Maia sometimes questions whether he will manage to outlive his youth. The reader does too.
And he never loses sight of the fact that he is only on the throne because someone sabotaged an entire ship full of people in order to take down the emperor. And who may also want to take Maia down, if one of his courtiers or relatives doesn’t get there first.
Escape Rating A+: I absolutely loved this one, which makes it difficult to review it properly. Or even improperly. As The Goblin Emperor is one of this year’s Hugo nominees for Best Novel, I am also immensely grateful that it is a real choice. I’m having a difficult time deciding between this and Ancillary Sword (reviewed here). I’m looking forward to reading Three-Body Problem by Cixin Liu to see if it’s a real horse race.
Back to The Goblin Emperor. The story is one that is familiar in some ways. It is also one that it much easier to do wrong than it is to do right. Addison (now revealed to be Sarah Monette) did it very, very right.
This is a combination of coming-of-age/into-power story and political court intrigue. What makes it so good is that the author made the very insular court intrigue extremely fascinating by combining it with Maia’s coming of age story. There are no big battles in this book, but there are lots of tiny and important ones. Perhaps I should have said that there are no big army battles, because this book is not about warfare. The climax is in many ways quiet, but extremely compelling, and utterly fitting, in its quietness.
The plots come to their current conclusion, not with a bang (or a lot of bangs) but with a whimper. Maia goes from needing to tell himself that he is the emperor to fully inhabiting his role and his life, even if neither are what he wanted. They are what he has and he is determined to make the best of them. In the end, he wears it well.
Because we see this world from Maia’s often confused, sometimes frustrated, and constantly worried perspective, we feel each blow against him, whether it is political or physical or psychological, right along with him. We start out the story every bit as confused as he is about who is who and what is what. We thrill at his small triumphs as well as his big ones, because we are inside his skin. A place where we are often as befuddled as he is, but he is such a fully drawn character that we desperately want him to succeed.
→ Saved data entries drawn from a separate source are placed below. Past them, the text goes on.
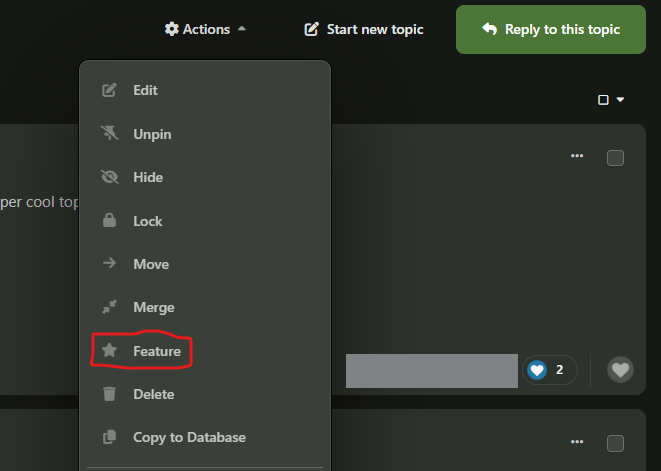The height and width of the screenshot is (471, 661).
Task: Toggle the gray heart like button
Action: coord(620,370)
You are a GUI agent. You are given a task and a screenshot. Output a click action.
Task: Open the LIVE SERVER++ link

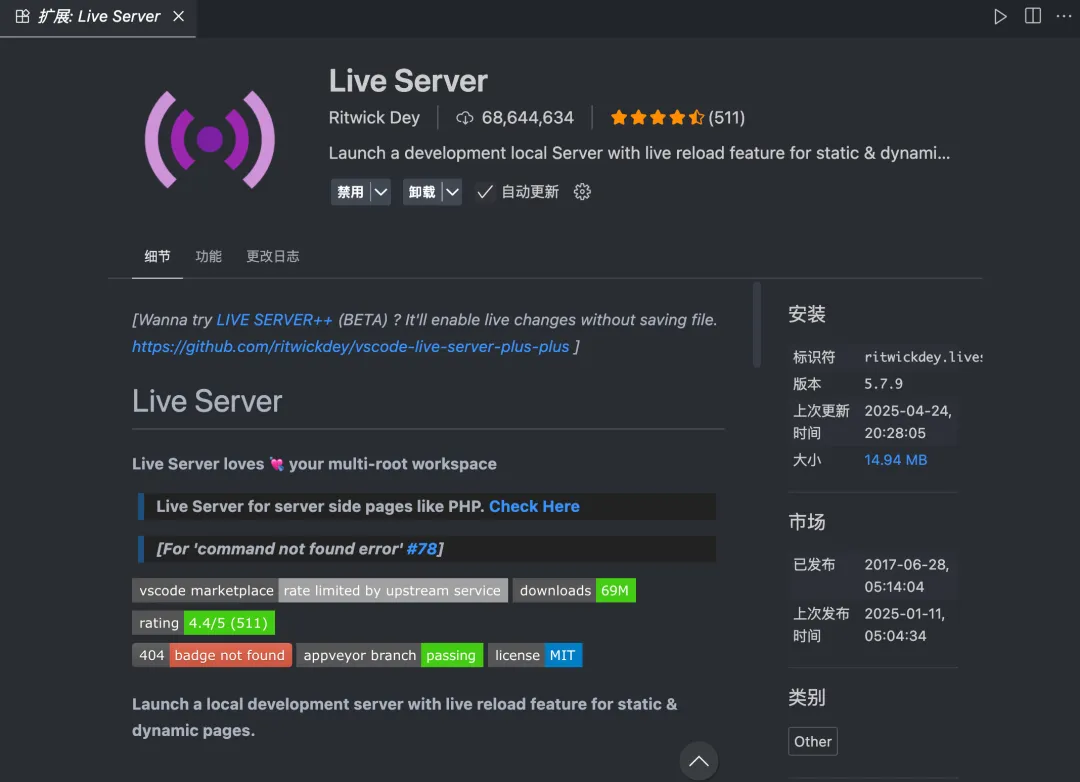click(274, 320)
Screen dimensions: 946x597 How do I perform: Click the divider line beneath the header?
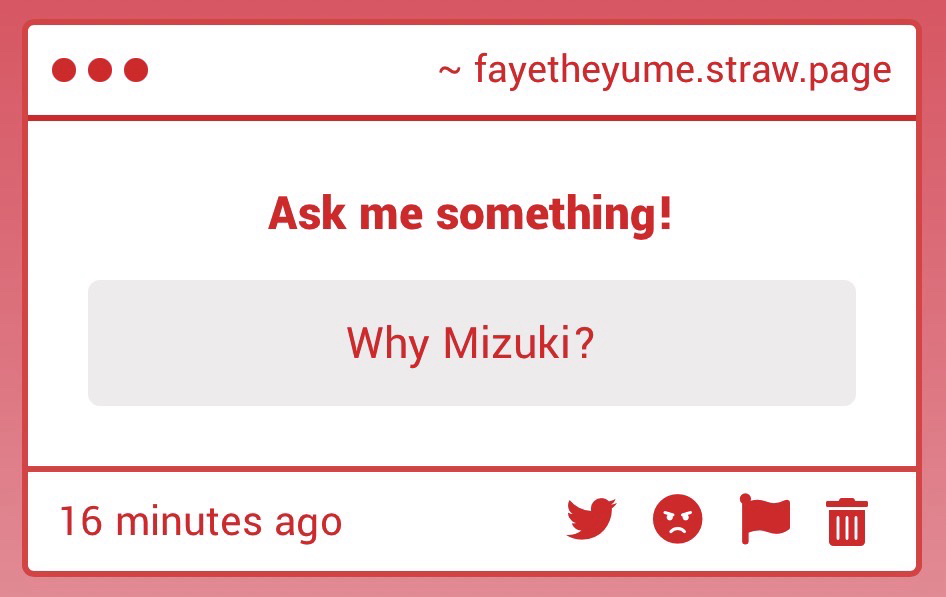470,119
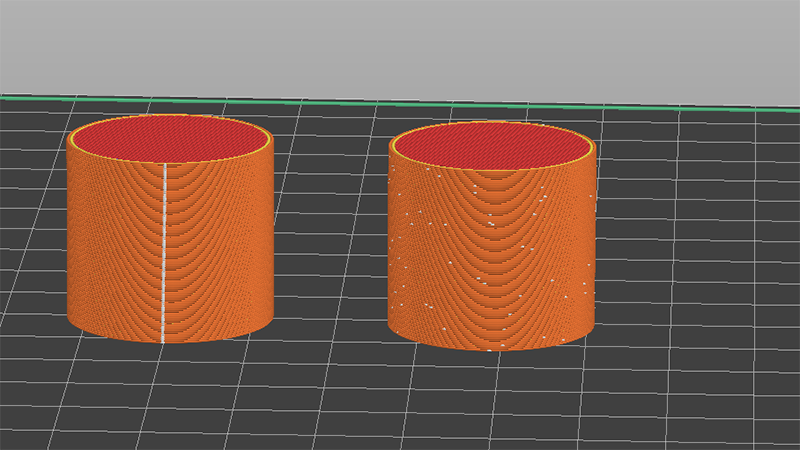Click the build plate grid between the two cylinders

point(330,250)
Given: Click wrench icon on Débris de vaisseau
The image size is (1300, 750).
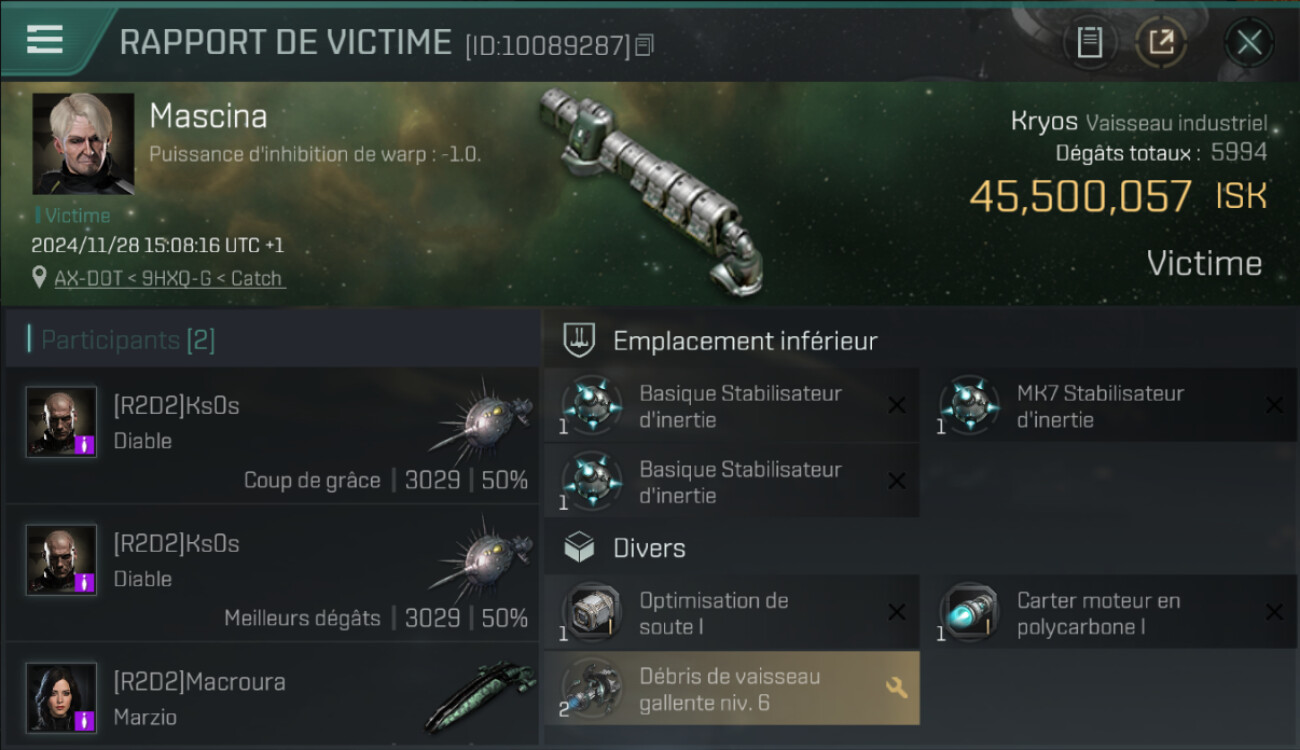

Which he finally does, in his own way. As he tells himself at the beginning, he is not his father, and he will not be emperor in the same way that his father was. His way finally triumphs. We become his friends, as do many of the people around him, even though they have been taught that they shouldn’t.
And it is absolutely awesome.
Note on the audiobook version: The reader was terrific, and did an excellent job voicing all of the many, many characters in the story. Some reviewers have commented that there are a plethora of tongue-twisting names in this story, which there are. As a court intrigue, this court is fully populated with schemers and dreamers alike. While the names look almost like nonsense syllables in print, the audiobook made those names easier to follow. It also pointed out that none of the names are pronounced quite the way we expect.